Et il regardait avec une curiosité pleine d’effroi ce vieux prêtre, à l’ordinaire si courtois, tout à coup roidi, imperturbable, le regard si dur.

— L’affaire est grave. Vos supérieurs vous ont laissé recevoir les Saints Ordres ; je pense que leur décision n’a pas été prise légèrement. D’autre part, cette incapacité dont vous faisiez l’aveu tout à l’heure…

— Permettez-moi, interrompit de nouveau le malheureux prêtre, de la même voix sans timbre… Mon Dieu !… je ne suis pas absolument incapable d’aucun travail apostolique, proportionné à mon intelligence et à mes moyens. Ma santé physique heureusement…

Il se tut, honteux d’opposer à tant d’éloquentes raisons un argument si misérable, dans sa naïveté sublime.

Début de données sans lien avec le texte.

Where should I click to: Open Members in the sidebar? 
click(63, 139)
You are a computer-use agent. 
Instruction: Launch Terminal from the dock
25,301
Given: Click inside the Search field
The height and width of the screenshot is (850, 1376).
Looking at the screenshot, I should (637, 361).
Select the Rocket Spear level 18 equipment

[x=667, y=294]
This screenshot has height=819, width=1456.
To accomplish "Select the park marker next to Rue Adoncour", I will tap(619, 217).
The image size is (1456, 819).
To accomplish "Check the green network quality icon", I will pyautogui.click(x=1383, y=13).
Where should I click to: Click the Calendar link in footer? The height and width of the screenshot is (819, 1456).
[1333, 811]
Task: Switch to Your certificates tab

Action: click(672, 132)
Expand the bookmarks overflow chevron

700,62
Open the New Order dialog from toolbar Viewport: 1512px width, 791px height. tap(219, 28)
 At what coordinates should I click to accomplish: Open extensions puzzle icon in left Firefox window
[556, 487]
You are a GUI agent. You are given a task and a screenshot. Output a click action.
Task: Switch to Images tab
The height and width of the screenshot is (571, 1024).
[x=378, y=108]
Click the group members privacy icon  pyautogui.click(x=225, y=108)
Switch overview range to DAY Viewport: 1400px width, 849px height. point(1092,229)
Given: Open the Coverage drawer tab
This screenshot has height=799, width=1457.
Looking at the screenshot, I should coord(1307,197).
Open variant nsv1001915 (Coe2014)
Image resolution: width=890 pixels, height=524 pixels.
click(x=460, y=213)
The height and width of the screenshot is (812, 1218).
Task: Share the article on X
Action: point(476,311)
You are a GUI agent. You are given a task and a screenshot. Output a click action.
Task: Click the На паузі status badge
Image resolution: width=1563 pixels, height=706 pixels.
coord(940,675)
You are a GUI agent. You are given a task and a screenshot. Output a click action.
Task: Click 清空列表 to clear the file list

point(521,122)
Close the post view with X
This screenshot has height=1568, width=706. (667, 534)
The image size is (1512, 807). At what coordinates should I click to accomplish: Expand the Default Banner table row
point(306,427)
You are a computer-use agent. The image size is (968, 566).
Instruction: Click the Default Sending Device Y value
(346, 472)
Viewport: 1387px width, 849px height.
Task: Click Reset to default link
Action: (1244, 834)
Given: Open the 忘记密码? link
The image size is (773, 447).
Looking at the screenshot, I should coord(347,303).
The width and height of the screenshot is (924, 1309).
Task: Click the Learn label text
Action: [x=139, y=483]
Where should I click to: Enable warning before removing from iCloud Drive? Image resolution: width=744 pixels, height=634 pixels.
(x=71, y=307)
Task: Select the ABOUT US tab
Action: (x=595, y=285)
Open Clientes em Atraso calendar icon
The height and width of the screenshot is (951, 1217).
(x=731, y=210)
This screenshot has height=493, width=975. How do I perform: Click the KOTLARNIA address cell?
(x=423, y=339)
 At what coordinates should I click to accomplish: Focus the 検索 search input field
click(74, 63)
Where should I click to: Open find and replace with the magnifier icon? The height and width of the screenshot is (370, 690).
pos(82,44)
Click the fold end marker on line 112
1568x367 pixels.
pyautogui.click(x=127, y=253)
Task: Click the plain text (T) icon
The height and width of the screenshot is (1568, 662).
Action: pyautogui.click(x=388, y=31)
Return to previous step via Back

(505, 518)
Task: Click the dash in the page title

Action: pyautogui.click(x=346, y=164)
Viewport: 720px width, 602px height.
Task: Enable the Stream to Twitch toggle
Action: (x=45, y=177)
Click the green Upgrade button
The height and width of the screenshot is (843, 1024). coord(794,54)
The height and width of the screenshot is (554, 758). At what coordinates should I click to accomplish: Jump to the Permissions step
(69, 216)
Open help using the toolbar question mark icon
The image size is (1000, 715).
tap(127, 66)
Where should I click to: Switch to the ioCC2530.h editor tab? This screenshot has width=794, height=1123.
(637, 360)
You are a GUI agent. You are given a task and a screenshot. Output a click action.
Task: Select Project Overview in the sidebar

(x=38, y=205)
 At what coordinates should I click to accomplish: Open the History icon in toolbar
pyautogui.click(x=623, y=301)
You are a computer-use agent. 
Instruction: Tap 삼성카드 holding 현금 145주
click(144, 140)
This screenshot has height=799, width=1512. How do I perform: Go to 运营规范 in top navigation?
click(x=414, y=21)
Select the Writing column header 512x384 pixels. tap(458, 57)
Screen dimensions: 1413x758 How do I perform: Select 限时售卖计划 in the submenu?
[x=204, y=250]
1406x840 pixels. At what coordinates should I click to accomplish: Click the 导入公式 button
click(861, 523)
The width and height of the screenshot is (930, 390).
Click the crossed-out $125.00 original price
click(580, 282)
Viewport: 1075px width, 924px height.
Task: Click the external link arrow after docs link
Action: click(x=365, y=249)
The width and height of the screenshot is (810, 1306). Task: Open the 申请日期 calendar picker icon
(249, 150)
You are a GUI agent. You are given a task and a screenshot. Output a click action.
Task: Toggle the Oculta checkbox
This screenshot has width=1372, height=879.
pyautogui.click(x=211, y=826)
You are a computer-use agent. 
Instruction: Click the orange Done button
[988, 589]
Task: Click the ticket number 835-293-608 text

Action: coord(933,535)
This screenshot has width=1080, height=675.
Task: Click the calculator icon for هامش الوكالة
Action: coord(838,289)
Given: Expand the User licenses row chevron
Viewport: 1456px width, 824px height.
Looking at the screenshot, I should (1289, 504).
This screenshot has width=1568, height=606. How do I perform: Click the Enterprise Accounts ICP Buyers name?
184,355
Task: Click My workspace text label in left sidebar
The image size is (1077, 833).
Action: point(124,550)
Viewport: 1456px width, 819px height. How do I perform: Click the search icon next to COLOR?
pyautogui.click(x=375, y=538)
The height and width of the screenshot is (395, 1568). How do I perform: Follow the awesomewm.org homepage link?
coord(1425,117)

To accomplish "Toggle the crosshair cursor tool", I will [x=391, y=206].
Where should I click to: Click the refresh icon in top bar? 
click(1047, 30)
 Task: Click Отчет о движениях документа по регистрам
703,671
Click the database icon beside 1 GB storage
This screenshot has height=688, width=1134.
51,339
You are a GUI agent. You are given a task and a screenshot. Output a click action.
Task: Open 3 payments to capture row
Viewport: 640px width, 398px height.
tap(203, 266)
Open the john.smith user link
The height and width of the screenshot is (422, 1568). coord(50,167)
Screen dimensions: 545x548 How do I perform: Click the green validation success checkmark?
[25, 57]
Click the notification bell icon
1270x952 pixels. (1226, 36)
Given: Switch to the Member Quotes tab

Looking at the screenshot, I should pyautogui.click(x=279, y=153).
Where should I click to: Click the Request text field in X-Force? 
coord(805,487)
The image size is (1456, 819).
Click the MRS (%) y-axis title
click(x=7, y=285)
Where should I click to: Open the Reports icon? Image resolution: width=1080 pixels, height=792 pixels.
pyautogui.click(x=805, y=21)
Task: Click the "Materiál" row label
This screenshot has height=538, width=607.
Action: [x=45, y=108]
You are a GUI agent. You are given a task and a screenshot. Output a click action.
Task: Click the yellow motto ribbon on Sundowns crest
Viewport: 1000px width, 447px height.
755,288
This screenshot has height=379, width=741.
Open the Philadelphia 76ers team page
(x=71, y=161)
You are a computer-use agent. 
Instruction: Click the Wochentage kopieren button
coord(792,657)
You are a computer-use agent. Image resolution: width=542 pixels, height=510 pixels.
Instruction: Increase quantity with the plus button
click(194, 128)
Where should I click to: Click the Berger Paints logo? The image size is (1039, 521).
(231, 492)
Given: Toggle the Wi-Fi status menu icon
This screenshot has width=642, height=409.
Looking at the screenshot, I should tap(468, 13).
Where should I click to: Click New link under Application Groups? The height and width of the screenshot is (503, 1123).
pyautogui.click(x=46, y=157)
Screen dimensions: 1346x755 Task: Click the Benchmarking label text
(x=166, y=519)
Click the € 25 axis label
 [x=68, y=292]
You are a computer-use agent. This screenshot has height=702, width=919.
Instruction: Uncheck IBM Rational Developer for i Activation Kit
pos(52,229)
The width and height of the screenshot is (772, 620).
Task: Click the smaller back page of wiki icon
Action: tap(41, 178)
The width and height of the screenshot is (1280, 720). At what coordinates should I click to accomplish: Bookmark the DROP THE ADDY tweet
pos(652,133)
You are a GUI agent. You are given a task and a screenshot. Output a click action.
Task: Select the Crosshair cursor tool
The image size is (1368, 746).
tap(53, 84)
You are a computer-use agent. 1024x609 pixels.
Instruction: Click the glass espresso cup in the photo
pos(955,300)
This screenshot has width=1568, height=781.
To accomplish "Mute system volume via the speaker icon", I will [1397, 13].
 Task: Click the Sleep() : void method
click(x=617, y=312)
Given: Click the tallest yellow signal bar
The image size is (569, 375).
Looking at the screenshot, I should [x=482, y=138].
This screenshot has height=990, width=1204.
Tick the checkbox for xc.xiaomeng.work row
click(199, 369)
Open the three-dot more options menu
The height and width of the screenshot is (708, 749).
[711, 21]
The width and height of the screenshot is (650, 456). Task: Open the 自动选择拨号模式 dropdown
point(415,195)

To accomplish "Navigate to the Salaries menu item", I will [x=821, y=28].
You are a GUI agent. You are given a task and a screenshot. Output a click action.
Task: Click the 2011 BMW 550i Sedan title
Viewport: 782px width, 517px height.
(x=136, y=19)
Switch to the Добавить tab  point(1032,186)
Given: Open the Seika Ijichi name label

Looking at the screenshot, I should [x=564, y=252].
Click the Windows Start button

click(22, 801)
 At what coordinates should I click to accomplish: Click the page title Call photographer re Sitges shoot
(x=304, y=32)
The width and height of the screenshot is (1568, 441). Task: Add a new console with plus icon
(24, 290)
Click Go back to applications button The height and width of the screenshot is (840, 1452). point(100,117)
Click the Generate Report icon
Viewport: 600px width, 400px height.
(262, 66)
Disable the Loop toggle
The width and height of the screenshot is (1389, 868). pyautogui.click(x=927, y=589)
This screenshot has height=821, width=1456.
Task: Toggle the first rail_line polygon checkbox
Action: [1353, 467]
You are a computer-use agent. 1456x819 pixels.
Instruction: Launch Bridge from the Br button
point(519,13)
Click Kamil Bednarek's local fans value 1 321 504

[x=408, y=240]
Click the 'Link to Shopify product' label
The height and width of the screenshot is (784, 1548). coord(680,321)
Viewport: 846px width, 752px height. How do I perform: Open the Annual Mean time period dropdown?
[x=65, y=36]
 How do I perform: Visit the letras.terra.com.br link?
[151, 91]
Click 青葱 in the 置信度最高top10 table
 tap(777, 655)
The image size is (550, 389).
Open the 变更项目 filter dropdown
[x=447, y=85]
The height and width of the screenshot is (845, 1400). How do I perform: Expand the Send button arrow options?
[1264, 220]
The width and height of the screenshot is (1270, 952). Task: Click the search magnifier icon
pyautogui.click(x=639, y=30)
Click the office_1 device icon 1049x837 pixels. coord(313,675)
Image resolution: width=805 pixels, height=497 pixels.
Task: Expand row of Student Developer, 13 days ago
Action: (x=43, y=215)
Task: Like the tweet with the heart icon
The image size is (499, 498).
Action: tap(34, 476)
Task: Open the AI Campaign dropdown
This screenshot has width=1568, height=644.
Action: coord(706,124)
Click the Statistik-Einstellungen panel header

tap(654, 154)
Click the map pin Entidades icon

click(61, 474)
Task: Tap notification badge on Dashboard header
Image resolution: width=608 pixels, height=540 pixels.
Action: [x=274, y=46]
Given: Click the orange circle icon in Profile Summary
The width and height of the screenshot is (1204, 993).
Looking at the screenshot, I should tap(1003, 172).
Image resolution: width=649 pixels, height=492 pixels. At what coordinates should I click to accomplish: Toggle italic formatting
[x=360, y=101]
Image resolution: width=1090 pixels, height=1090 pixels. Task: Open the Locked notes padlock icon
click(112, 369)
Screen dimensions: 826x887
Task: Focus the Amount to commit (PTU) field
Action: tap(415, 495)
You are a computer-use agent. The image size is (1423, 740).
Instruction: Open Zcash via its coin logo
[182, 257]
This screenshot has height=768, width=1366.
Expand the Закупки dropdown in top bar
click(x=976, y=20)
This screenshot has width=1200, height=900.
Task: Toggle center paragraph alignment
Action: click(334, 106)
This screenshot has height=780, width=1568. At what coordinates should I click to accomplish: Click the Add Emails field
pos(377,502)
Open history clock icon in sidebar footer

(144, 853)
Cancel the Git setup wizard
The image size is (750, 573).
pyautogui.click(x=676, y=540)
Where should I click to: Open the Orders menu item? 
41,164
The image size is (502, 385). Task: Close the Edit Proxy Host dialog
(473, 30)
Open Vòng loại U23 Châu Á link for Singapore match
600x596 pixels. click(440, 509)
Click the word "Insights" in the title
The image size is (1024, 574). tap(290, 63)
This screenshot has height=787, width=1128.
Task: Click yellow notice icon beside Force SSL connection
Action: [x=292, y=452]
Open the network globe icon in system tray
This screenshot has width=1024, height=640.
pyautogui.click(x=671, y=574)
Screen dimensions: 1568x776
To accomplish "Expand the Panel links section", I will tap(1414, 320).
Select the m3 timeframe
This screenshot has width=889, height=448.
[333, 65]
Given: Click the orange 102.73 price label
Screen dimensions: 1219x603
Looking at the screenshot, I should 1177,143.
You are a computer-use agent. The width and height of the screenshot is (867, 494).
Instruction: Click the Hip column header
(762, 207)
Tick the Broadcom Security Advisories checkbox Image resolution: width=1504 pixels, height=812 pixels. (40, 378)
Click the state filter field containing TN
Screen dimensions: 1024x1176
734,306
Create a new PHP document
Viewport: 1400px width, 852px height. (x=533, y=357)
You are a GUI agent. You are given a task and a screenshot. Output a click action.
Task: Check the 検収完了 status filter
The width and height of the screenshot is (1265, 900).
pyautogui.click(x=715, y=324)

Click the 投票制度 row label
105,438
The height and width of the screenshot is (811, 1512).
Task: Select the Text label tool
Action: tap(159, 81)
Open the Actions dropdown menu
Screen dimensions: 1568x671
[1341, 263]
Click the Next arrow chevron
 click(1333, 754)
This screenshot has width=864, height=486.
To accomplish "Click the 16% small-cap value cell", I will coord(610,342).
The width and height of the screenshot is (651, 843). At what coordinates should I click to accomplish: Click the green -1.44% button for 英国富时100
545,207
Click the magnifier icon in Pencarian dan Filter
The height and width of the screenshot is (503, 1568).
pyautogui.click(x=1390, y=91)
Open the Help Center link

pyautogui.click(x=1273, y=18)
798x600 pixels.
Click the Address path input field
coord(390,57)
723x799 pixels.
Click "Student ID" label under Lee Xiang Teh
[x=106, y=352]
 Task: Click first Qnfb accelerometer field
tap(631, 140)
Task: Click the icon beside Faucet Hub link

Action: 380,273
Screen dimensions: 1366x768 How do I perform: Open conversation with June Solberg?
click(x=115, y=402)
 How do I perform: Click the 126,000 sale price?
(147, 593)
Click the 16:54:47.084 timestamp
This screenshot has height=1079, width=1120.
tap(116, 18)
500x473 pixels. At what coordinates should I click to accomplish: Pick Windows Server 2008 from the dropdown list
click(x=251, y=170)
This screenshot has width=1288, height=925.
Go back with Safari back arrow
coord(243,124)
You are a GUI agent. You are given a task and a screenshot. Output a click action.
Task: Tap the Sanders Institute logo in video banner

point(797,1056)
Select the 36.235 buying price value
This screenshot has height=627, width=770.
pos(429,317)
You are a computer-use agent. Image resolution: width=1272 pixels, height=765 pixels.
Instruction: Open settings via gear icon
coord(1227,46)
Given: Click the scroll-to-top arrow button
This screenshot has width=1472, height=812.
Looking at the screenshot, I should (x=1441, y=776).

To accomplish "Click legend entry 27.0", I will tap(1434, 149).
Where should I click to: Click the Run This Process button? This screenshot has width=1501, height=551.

— La santé est un don de Dieu, répliqua gravement l’abbé Menou-Segrais. Hélas ! j’en sais le prix mieux que vous. La force qui vous a été départie, votre adresse même à certains travaux manuels, c’était là sans doute le signe d’une vocation moins haute, où la Providence vous appelait… Est-il jamais trop tard pour reconnaître, guidé par de sûrs avis, une erreur involontaire ?… Devez-vous tenter une nouvelle expérience… ou bien… ou bien…

— Ou bien ?… osa demander l’abbé Donissan.